AUTHOR=Bhat Javaid Akhter , Adeboye Kehinde Adewole , Ganie Showkat Ahmad , Barmukh Rutwik , Hu Dezhou , Varshney Rajeev K. , Yu Deyue TITLE=Genome-wide association study, haplotype analysis, and genomic prediction reveal the genetic basis of yield-related traits in soybean (Glycine max L.) JOURNAL=Frontiers in Genetics VOLUME=13 YEAR=2022 URL=https://www.frontiersin.org/journals/genetics/articles/10.3389/fgene.2022.953833 DOI=10.3389/fgene.2022.953833 ISSN=1664-8021 ABSTRACT=

Identifying the genetic components underlying yield-related traits in soybean is crucial for improving its production and productivity.

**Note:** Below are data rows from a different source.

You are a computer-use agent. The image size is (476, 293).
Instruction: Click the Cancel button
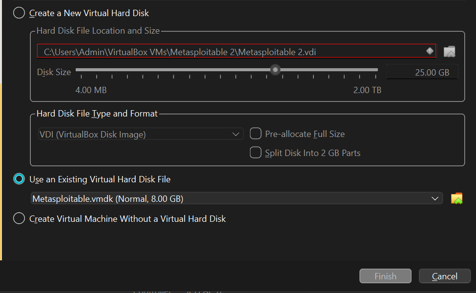(444, 276)
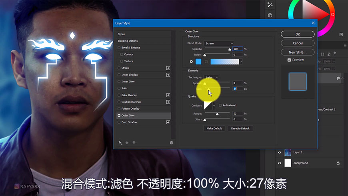Hide Layer 2 using its eye icon
The height and width of the screenshot is (196, 348).
(x=280, y=152)
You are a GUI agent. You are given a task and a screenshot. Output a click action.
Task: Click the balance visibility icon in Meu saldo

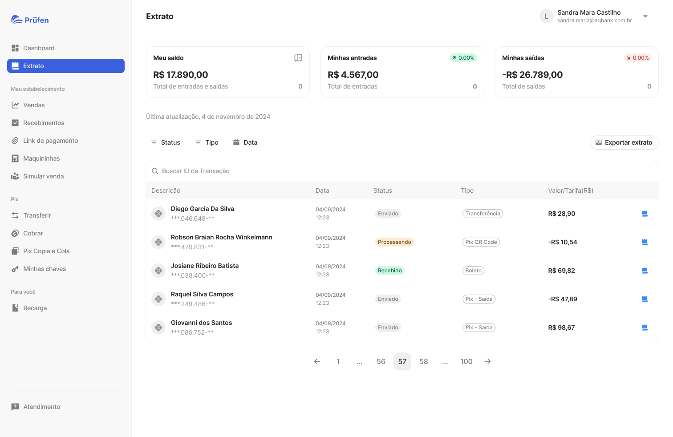(298, 58)
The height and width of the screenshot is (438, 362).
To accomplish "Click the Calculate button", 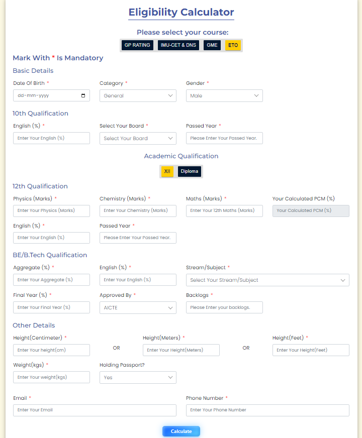I will 181,431.
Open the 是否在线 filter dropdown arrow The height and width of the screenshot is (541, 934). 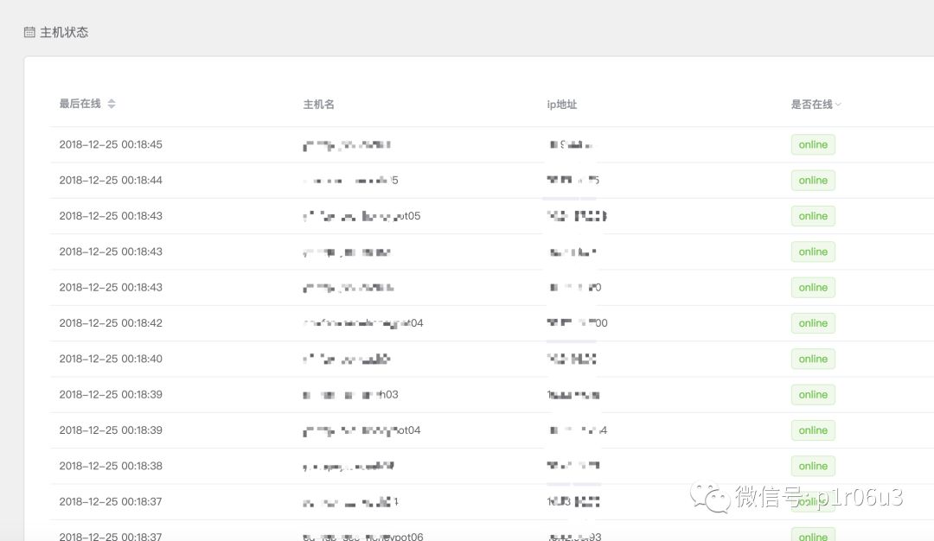pos(838,105)
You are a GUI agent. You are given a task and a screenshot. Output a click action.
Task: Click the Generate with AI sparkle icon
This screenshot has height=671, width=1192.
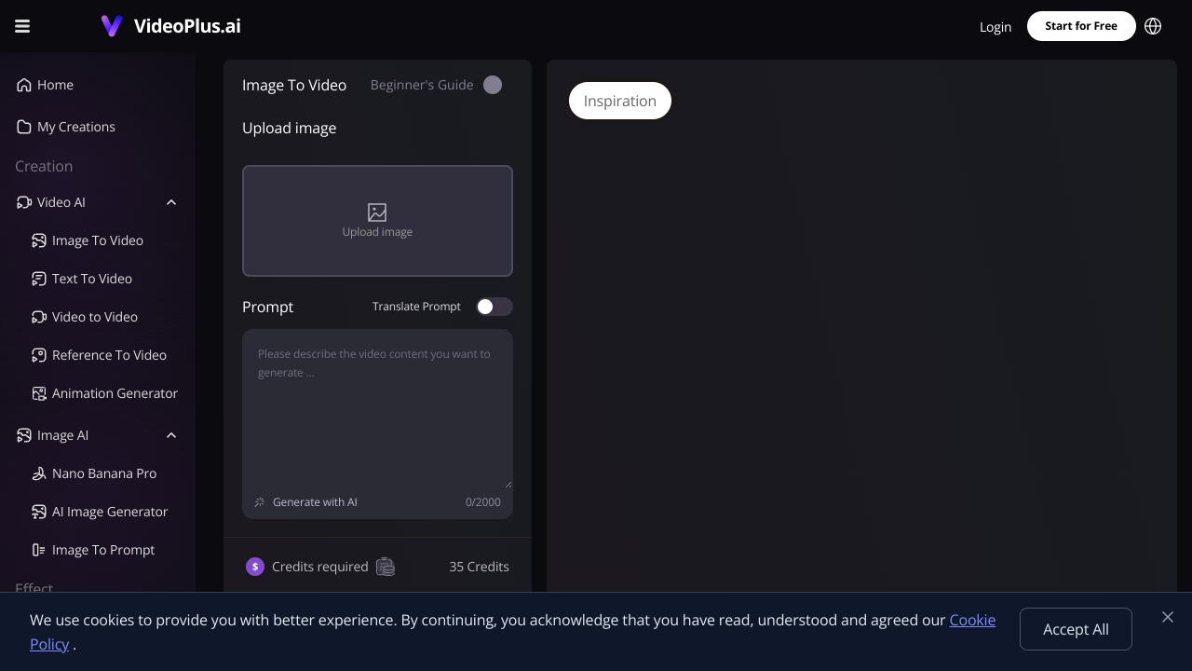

Here, 211 soybean genotypes were evaluated across six environments for four yield-related traits, including seed yield per plant (SYP), number of pods per plant number of seeds per plant and 100-seed weight (HSW). Genome-wide association study (GWAS) and genomic prediction (GP) analyses were performed using 12,617 single nucleotide polymorphism markers from NJAU 355K SoySNP Array. A total of 57 SNPs were significantly associated with four traits across six environments and a combined environment using five Genome-wide association study models. Out of these, six significant SNPs were consistently identified in more than three environments using multiple GWAS models. The genomic regions (±670 kb) flanking these six consistent SNPs were considered stable QTL regions. Gene annotation and in silico expression analysis revealed 15 putative genes underlying the stable QTLs that might regulate soybean yield. Haplotype analysis using six significant SNPs revealed various allelic combinations regulating diverse phenotypes for the studied traits. Furthermore, the GP analysis revealed that accurate breeding values for the studied soybean traits is attainable at an earlier generation. Our study paved the way for increasing soybean yield performance within a short breeding cycle.